The positive report is that local governments are trying to protect public health by limiting public gatherings.
The negative, conspiracy-minded report is that they’re using this as an opportunity to bankrupt organizations they don’t like — like churches.
Discuss.
Who might “they” be? Jim Bakker and those other con-artists on TV would certainly profit from making religion a purely electronic affair.
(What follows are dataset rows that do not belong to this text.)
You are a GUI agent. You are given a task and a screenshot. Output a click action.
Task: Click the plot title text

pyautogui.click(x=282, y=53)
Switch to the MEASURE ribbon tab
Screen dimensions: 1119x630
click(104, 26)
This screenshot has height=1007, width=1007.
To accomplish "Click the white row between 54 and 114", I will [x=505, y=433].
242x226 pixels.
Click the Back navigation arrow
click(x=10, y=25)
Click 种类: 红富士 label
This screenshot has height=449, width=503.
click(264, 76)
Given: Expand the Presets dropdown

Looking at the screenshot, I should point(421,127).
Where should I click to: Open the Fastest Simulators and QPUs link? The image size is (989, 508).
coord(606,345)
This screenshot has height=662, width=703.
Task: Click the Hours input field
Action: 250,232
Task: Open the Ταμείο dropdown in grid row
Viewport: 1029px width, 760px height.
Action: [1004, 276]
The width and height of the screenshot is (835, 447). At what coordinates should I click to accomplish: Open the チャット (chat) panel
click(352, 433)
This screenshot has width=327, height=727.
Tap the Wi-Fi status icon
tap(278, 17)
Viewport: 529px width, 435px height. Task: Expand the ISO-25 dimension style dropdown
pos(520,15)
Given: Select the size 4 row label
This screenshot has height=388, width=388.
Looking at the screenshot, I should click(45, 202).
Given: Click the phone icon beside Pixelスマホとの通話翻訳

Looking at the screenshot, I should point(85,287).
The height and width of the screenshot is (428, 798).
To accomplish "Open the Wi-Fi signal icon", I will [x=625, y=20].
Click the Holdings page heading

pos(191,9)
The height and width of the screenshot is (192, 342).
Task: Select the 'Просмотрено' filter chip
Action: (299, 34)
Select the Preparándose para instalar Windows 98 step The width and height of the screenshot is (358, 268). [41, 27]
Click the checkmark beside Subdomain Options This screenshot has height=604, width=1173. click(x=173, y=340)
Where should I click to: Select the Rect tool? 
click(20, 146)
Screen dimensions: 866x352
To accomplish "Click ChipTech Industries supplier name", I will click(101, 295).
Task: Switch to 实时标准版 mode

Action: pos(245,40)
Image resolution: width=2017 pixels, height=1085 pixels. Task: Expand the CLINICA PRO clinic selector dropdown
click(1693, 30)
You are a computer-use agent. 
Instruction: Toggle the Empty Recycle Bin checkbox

I explicitly mentioned local governments, but it would be easy to imagine a movement / ideology lying behind their decisions.
It wasn’t clear to me that the “they” in second paragraph was a reference to “local governments” in the first one. Be that as it may, the way I think about human motivation is that people usually (though not absolutely always) do things because they expect to profit from them in some way. In the case that you mentioned, the people who would profit the most from the closing of local churches would be your Jim Bakkers, Kenneth Copelands, Paula Whites, etc. Those are the grotesquely money-hungry people who want you to connect with their virtual churches and leach off of your finances. The local churches are no doubt an obstacle to this end.
I think you’re right that the Jim Bakker types would profit from the closure of churches. Turning religion into a “watch TV and send money” affair would help them.
I think you’re wrong to assume that people think things out that way — i.e., they consider motivations and benefits and goals and act accordingly.
Rather, I would imagine the thinking goes more like this.
1. We must close down non-essential gatherings to stop the virus.
2. Churches are non-essential.
3. These non-essential businesses and organizations (like churches) are pushing back, asking to open anyway. They say they’ll go out of business.
4. Who cares if churches go out of business? They’re antiquated annoyances. If the virus knocks them out, what’s the loss?
I didn’t say that people always consider motivations and benefits and goals and act accordingly. But when they plainly see that they have something to gain they do in fact move in that direction. I am not one to espouse folksy wisdom, but we must realize that MONEY TALKS. Of course they want other things in life, but on the whole they still want financial gain (for themselves, for their families and sometimes larger social unites, which are from their standpoint often extensions of themselves). I doubt very much that local governments would want to destroy religion because there is simply nothing in it for them. There are of course your odd ideological purists here and there, but they usually just wind up getting drunk in their mobile home and preaching to other “losers.” In the meanwhile the preachers of the prosperity gospel know damned well what motivates them and how they can get it. Anti-religious ideologies may float around, but on the whole they just don’t sell, whereas the ones that promise great financial gain with a spiritual kick on the side most certainly do. Instead of postulating dark ideological forces for a hypothesis without empirical support, I am much more prone to highlight the unfathomable vulgarity of humanity as quite extensive – not without exception of course, but prevalent enough to be a decisive social force.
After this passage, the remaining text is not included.